Aún con la euforia que los tres expresaron, se dieron cuenta que debían marchar de aquella maldita ciénaga repleta de decadentes héroes locales. Pero antes debían descansar, ya que la fiesta en Ipsen fue corta pero muy intensa. Así, acordaron ir a galope, pues los animales habían dormido y comido con total libertad, con lo que sus energías eran óptimas para la carrera.
Marcharon durante dos horas, olvidando ya el típico paisaje de las tierras de Ipsaia, con sus laderas de ese color verde laurel y sus tejados de paja tintadas de azul. El caballero de tez calmada y corazón libre, que era la cabeza del grupo, alzó la mano en señal de detención y los otros dos pararon.
- ¿Qué pasa ahora, caballero tranquilo? – Preguntó con sorpresa el caballero irritable.
- ¡Escuchad! – Dijo con vivez, mientras levantaba un dedo marcando atención suprema.
Entre aquella inmensidad de la nada, de páramos fértiles y de rocas desperdigadas, se oía el eco de fuertes herraduras yendo a gran velocidad.
- No están muy lejos de aquí, será mejor que nos apartemos del camino… - Sentenció el de tez sosegada.
Y marcharon a paso acelerado pero silencioso hacia el espesor de abetos que llamaban al recogimiento; un sitio donde pudo servir a muchos como escondites en momentos difíciles de batallas pasadas, donde cuya condición era el respetar el sueño de tales centenarios árboles.
Bajados de sus monturas y con los caballos atados, los tres se reunieron para oír la aproximación de tal comparsa desbocada.
- Caballero tranquilo, no entiendo por qué nos haces detener. ¿Nos puedes explicar qué o a quién teme tu valiente alma? – Preguntó con interés el caballero macarra.
- Aún no es el momento de decir nada. Vosotros esperad; seréis informados en el momento oportuno.
- ¡Todo esto no tiene sentido! ¿qué más da antes o después? - Interrogó con cierta irritabilidad el caballero agitador.
- Agitador, no todo es tan sencillo. Aún no entiendes de la estrategia. Tu espíritu te pide acción, pero la mejor acción es justamente la espera. – Respondió el de lengua ágil.
El iracundo armado musitó cierta discordancia, pero calló. Mientras, reflexionando a mano derecha de tranquilo, se encontraba el último integrante del grupo, que dijo en voz baja:
- Ya vienen.
- ¡Callad! – exigió el de suave carácter.
Y del exterior del cercado vegetal, pasaron cual tormenta embriagada de ira más de 40 caballeros montados en sus caballos acelerados, que se dirigían a gran velocidad hacia la provincia de Ipsaia, justo de donde venían los tres caballeros aventureros, mientras gritaban y alzaban sus arcos y armas. Justo detrás de este escandaloso batallón, continuaron tres caballeros vestidos con ropajes de color rojo vivo que les cubrían el cuerpo entero, que vestían un sombrero en forma de bajo pico y con la cara cubierta con tela del mismo color, trotando sobre blancos jamelgos.

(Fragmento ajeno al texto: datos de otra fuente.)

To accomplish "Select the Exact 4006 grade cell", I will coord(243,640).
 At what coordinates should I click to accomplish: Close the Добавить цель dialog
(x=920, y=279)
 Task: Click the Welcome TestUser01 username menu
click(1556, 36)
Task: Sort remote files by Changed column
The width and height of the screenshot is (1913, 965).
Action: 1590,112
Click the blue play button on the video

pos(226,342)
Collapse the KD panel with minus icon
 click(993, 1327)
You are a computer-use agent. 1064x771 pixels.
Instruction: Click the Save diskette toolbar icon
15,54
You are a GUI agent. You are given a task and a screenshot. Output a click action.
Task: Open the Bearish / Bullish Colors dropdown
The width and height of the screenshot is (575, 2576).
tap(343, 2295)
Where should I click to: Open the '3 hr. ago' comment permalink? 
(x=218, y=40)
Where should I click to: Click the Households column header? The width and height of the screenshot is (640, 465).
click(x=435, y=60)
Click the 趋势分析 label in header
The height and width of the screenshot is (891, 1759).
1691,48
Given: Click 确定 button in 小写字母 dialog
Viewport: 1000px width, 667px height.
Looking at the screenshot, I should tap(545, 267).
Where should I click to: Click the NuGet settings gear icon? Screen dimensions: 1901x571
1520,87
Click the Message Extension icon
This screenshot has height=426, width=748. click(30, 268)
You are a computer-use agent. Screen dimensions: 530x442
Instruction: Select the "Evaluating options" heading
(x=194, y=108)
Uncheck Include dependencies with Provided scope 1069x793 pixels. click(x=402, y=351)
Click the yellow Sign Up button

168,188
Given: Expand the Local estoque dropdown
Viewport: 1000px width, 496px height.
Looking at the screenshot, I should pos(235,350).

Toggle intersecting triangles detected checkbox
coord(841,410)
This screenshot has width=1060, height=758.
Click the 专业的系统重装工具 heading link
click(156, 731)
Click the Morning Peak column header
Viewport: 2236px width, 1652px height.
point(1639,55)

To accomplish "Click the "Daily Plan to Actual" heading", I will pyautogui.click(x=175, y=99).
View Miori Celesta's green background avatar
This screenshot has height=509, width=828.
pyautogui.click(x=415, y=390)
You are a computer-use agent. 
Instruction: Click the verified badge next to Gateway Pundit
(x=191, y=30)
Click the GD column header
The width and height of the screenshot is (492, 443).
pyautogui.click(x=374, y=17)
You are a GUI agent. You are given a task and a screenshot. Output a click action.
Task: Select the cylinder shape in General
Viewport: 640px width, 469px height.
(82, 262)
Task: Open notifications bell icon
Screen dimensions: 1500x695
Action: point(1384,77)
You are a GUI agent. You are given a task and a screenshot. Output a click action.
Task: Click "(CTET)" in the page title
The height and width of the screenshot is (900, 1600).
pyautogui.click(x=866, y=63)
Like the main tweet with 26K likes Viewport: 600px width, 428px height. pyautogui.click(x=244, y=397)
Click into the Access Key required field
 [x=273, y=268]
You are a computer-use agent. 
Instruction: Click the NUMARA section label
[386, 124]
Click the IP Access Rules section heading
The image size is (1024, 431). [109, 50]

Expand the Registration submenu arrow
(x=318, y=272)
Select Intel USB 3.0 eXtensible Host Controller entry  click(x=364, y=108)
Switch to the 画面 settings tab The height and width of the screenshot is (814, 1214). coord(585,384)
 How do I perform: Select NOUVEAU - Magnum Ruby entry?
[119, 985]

Un ambiente de espanto se respiraba en el ambiente, como si los sabios abetos hubiesen aguantado la respiración. La comparsa se alejó lo suficiente como para que el caballero templado rompiera la tensión:
- Acabáis de ver a una de las incontables escuadras de Rödion.
- ¿Rödion? ¡Pero si Rödion fue destruido hace años! ¡Yo mismo era un crío cuando llegaron nuevas de su desaparición! – Dijo el intranquilo hidalgo.
- Así es. Rödion fue destruido, pero eso no significa que desapareciera.
- Nobles personas – Irrumpió el caballero pasional, que hasta entonces se encontraba aún mirando en dirección hacia donde iba la turba de hombres y equinos – anoche oí a un caballero con fuerte acento de Dum-kuh hablar con uno de los aldeanos de Ipsen sobre el avistamiento de salvajes saboteadores en las orillas del mar de Esmeralda. Comentaron que lo que vieron fue a criaturas de otros mundos, que poco o nada tenían que ver con gentilhombres dedicados al bien, que… que recordaban a los que en Rödion murieron y por los que los nuestros marcharon a guerra.
- Temo que el camino a Alexandria no será nada fácil… - incluyó el de larga barba.
- Bien, lo único que podemos hacer es continuar con nuestro viaje. – Sentenció el caballero tranquilo, mientras acariciaba el hocico de su corcel.
Los tres volvieron a subir a sus caballos, y antes de partir, recitaron una ancestral plegaria para que los dioses de los árboles les protegieran. Salieron del umbral del pequeño bosque y arrancaron a correr tras el paisaje que delante de ellos se abría a la vida.